Het tweede gesprek, zomer 2005.
Het tweede gesprek met Ragnetti vindt plaats in de zomer van 2005. Ragnetti was dan nog CMO, maar was ook net benoemd tot CEO van Philips DAP.
Zijn Amersfoortse DAP-kantoor is een stuk minder ruim en chic dan wat hij heeft in Amsterdam. Hij kijkt nu uit op het station van Amersfoort en dat is wat anders dan het weidse uitzicht uit de Breitner-toren in Amsterdam. Meer provincie en minder raad van bestuur.
Hij is minder losjes dan een jaar geleden toen hij met TvM sprak over het merk Philips en de bouwstenen onthulde van de Sense & Simplicity campagne, die in de tweede helft van 2004 begon. ‘Mijn prioriteiten liggen nu wat minder bij marketing’, zegt hij fijntjes. Maar ook: ‘Het is erg exciting.’
Wat betekent uw overstap voor de marketing binnen Philips?

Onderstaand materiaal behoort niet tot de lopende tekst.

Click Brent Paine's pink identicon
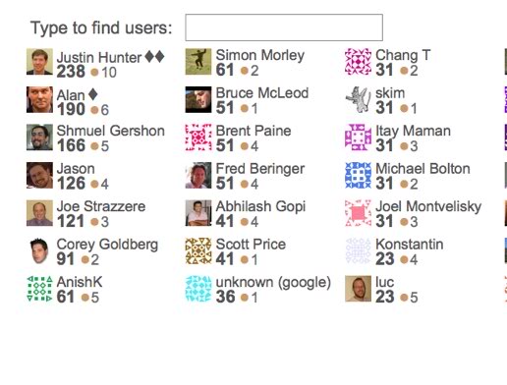point(198,138)
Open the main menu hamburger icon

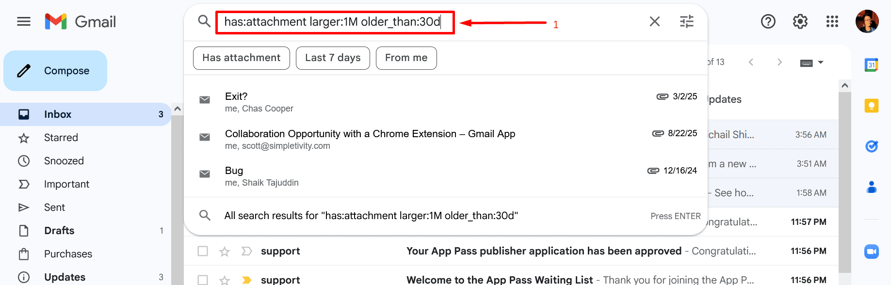(x=24, y=21)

‘De omstandigheden zijn veranderd in de laatste twee jaar. De baan van CMO is anders dan twee jaar geleden. Toen was er minder acceptatie binnen de onderneming over de rol van marketing. Ik moest mezelf bewijzen en de organisatie rondom mij was niet zo gefocust en sterk als hij nu is.
‘Marketing heeft nu een plek en meer credibility binnen Philips. En ik heb beter opgeleide mensen met meer ruimte binnen hun organisatie. Ik kan me daardoor wat meer losmaken van de marketingoperatie.
‘De rol van de CEO van de divisie is ook veranderd. Tot een paar jaar geleden had de CEO van DAP niet zo veel contact met Amsterdam. Nu ligt 20 tot 30 procent van mijn taak als baas van DAP in Amsterdam. Ik moet me ook bezighouden met het grotere Philips.’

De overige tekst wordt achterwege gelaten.